Nicht eingeschränkt wird die “technische Speicherung” oder der “Zugang”, wenn diese “unbedingt erforderlich” sind, um den Dienst zur Verfügung zu stellen. Als gängiges Beispiel sind hierfür können Cookies dienen, die eine Session speichern, etwa für eine Login-Funktionalität, ebenso zur Speicherung des Warenkorbes (wobei hier die Vorhaltedauer disktuiert wird) und ähnliches. Wir nutzen auf dieser Seite etwa eine automatisierte Erkennung der Sprachfassung. Damit diese zuverlässig funktioniert – also etwa einen Rückfall auf die Sprache nach manuellem Umschalten zu verhindern –, ist es notwendig, den Benutzer kurzzeitig zu re-identifizieren. Wir nutzen hierfür ein Session-Cookie. Hier gehen wir davon aus, dass diese Verarbeitung “unbedingt erforderlich” ist – wichtig dabei ist, dass die Verarbeitung nur dafür und nicht für weitere Zwecke erfolgt, ansonsten macht man sich als Diensteanbieter unglaubwürdig. Ebenfalls erforderlich dürften Session Cookies für Logins sein, denn ohne Speicherung eines solchen Identifikationsmerkmals besteht keine Möglichkeit, den Benutzer als angemeldet wiederzuerkennen. Ebenso: der Inhalt des Warenkorbs bei einem Online-Shop.

In den meisten fällen nicht in diesem Sinn notwendig für den Betrieb des Dienstes hingegen dürften Analytics-Dienste sein. Für sie ist insofern zukünftig wohl eine Einwilligung erforderlich.

Allgemein sollte bei einer Einschätzung Linie sein: im Zweifel unterstellen, dass eine bestimmte Aktivität nicht notwendig ist und eine Einwilligung einholen. Es besteht ein signifikanter Graubereich mit entsprechendem Risiko.

Dies ist noch unklar, im Urteil konnte dies offen bleiben, da die Einwilligung schon von der Konzeption her unwirksam war. Problematisch düften jedenfalls “Einwilligungen” sein, die ganz unterschiedliche Kategorien von Daten betreffen (etwa die Speicherung sensibler personenbezogener Daten “gekoppelt” mit der Zustimmung zur Speicherung der Farbpräferenz für die Darstellung der Webseite).

Kann ich anstelle von Cookies auf andere Technologien setzen, etwa Profiling?

Nein, das ist nicht empfehlenswert.

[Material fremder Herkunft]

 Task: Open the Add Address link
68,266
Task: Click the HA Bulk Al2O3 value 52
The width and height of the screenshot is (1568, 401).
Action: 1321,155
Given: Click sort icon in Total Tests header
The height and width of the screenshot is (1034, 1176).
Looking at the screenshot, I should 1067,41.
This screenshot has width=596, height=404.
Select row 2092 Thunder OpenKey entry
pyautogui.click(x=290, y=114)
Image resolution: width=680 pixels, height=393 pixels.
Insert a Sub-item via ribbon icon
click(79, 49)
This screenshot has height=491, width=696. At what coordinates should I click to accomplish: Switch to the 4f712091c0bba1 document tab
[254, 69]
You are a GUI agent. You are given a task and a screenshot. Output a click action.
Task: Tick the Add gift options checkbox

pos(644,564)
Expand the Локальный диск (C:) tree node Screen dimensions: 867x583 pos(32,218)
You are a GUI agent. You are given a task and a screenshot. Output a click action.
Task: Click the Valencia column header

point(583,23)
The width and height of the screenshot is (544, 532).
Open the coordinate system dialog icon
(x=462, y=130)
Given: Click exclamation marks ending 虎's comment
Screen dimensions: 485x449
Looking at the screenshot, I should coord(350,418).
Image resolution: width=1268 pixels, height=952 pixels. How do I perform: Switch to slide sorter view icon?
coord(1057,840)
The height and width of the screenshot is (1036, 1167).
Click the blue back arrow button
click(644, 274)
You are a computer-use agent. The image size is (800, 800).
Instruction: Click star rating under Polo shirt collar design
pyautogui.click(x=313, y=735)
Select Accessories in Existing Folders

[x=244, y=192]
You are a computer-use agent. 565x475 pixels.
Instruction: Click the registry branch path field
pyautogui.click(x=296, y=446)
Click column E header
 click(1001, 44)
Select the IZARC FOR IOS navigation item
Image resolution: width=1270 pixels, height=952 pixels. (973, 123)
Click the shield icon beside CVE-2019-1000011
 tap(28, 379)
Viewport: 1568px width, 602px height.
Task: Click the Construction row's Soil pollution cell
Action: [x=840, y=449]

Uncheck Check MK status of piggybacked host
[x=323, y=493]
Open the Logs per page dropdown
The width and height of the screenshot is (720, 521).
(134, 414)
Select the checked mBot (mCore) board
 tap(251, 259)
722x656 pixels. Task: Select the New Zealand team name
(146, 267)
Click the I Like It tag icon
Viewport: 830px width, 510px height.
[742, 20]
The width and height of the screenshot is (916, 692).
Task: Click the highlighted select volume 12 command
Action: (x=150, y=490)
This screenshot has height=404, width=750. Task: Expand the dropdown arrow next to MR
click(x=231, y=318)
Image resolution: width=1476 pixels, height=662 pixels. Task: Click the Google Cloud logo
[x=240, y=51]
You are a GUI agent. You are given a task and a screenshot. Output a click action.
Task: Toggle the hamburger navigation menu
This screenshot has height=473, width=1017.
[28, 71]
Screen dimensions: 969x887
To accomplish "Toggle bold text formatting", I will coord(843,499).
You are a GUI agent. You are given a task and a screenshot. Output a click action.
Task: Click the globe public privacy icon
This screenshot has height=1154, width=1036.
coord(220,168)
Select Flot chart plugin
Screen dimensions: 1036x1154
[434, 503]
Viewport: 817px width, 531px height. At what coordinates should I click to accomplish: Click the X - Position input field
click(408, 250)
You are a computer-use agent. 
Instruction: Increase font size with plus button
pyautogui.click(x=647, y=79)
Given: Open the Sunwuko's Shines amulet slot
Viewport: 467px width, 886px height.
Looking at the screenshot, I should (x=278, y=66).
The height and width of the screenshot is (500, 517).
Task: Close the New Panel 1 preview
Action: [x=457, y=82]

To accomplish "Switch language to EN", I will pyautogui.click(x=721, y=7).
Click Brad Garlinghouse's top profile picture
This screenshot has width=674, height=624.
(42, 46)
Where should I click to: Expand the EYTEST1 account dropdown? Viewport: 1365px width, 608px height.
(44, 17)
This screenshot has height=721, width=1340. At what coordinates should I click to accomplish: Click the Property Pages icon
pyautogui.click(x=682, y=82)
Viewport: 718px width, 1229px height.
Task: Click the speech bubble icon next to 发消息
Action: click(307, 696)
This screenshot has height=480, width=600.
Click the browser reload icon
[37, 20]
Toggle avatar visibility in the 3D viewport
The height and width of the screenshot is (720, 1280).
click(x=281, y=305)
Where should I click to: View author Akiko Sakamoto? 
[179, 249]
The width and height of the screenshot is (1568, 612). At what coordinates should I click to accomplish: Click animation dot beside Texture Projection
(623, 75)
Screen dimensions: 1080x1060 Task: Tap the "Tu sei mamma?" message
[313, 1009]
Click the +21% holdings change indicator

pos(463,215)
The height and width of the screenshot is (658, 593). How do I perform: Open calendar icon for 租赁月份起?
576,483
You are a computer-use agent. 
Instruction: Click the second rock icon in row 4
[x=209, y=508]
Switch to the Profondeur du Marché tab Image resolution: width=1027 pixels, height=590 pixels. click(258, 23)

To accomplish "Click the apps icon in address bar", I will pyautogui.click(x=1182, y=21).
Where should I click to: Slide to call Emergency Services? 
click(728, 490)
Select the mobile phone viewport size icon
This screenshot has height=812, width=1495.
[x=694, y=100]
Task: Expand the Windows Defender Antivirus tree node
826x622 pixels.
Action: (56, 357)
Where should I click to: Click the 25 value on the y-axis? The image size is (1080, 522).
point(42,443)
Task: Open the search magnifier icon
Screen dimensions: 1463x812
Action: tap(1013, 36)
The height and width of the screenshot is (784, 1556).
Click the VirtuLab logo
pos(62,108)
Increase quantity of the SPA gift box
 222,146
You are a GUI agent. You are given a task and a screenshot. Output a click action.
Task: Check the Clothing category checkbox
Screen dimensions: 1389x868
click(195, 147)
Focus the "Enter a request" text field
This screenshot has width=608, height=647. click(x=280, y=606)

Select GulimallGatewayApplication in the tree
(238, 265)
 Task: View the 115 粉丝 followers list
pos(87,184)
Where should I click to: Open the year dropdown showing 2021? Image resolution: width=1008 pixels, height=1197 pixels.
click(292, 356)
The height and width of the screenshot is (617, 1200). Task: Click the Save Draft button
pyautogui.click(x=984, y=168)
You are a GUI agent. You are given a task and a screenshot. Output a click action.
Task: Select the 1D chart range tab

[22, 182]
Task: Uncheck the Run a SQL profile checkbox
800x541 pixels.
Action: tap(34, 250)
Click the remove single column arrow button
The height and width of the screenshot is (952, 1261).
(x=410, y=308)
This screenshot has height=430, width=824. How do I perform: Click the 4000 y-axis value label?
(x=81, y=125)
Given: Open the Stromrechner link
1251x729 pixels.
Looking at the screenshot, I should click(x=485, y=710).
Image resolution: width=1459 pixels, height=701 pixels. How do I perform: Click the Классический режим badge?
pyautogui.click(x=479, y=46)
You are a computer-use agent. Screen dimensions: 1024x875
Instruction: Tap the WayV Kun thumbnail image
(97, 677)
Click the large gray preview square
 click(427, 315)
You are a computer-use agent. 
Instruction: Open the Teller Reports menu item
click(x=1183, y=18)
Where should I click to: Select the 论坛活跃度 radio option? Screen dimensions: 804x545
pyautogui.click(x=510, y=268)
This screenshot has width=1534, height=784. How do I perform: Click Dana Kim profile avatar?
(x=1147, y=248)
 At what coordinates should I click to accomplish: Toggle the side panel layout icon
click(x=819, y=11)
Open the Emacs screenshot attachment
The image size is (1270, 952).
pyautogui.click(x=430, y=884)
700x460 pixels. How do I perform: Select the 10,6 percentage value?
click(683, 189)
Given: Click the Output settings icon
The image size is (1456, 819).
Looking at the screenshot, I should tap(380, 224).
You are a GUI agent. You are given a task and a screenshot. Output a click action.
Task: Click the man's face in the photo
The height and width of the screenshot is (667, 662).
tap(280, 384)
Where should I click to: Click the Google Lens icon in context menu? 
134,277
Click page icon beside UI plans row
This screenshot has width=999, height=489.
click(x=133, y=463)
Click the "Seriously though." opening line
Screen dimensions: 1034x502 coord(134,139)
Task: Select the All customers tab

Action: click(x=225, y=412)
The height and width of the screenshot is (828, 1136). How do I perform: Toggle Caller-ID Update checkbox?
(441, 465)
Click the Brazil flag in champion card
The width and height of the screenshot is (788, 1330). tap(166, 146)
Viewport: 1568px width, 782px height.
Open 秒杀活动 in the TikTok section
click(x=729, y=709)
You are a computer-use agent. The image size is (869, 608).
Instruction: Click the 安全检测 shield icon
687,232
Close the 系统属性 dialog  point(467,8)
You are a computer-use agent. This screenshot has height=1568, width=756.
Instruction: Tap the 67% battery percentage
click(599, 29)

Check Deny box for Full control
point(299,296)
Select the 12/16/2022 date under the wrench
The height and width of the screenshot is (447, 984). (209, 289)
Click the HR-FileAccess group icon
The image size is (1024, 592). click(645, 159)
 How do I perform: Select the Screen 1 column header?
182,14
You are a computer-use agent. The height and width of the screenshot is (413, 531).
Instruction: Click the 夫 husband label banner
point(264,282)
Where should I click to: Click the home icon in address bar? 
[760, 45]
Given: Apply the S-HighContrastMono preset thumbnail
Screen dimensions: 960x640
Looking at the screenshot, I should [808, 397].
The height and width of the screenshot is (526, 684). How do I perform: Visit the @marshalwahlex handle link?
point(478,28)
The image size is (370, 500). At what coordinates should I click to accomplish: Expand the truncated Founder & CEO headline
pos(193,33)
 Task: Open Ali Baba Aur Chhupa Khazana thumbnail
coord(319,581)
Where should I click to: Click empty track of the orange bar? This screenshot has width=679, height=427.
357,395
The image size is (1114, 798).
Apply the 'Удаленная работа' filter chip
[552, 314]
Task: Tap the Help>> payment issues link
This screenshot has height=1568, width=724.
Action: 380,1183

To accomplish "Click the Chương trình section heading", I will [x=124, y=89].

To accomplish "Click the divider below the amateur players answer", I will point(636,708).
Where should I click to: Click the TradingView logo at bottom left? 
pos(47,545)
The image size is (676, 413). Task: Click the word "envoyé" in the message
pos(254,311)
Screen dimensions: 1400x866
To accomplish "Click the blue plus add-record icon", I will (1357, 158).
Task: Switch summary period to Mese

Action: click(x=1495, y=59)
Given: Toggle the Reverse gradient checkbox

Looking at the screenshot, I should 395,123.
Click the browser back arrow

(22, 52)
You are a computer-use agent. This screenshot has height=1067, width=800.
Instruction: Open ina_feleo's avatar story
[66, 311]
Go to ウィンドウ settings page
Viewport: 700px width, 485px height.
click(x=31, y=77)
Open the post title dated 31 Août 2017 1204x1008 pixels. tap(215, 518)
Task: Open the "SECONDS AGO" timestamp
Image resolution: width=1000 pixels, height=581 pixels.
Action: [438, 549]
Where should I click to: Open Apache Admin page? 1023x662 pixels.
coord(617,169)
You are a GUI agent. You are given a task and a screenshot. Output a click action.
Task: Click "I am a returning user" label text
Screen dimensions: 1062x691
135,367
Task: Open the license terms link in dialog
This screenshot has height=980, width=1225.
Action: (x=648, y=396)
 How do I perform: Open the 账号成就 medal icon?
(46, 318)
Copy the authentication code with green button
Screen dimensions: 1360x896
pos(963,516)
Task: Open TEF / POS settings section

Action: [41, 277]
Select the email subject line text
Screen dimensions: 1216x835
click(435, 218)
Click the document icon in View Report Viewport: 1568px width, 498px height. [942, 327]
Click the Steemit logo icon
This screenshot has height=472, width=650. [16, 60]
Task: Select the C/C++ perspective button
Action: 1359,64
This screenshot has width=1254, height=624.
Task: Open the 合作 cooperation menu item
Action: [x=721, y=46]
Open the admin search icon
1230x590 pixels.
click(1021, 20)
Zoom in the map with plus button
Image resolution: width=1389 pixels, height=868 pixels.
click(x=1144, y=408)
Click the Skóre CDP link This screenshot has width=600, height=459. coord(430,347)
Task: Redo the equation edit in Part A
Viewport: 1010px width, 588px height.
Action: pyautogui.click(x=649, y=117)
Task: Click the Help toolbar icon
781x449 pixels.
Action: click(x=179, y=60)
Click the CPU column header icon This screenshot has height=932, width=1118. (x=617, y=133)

Einerseits spricht die ePrivacy-Richtlinie nicht konkret von Cookies, sondern ist technikneutral. Andererseits kann ein Profiling auch in Hinblick auf die DSGVO Schwierigkeiten aufwerfen. Es sollte insofern nicht ohne konkrete anwaltliche Beratung im Einzelfall eingesetzt werden.

Was müssen wir den Nutzern erläutern?

Das Urteil enthält auch außergewöhnlich klare Vorgaben in Hinblick darauf, welche Informationen die Nutzer bekommen müssen. Erforderlich sind alle Angaben, die zum Verständnis der Speicherung notwendig sind, konkret also:

  • Die relevanten Cookies
  • Ihre Inhalte (soweit nicht ersichtlich) und Zielrichtung (etwa Marketing, Statistik)
  • Die Funktionsweise der Datenverarbeitung
  • Angaben zur Speicherdauer
  • Angaben dazu, ob die Inhalte mit Dritten geteilt werden (und ggf. mit wem/welchen Kategorien von Empfängern)

Soweit personenbezogene Daten verarbeitet werden, müssen ferner alle nach der DSGVO verpflichtenden Angaben erfolgen!

Warum jetzt? Was haben die ganzen unterschiedlichen Gesetze miteinander zu tun?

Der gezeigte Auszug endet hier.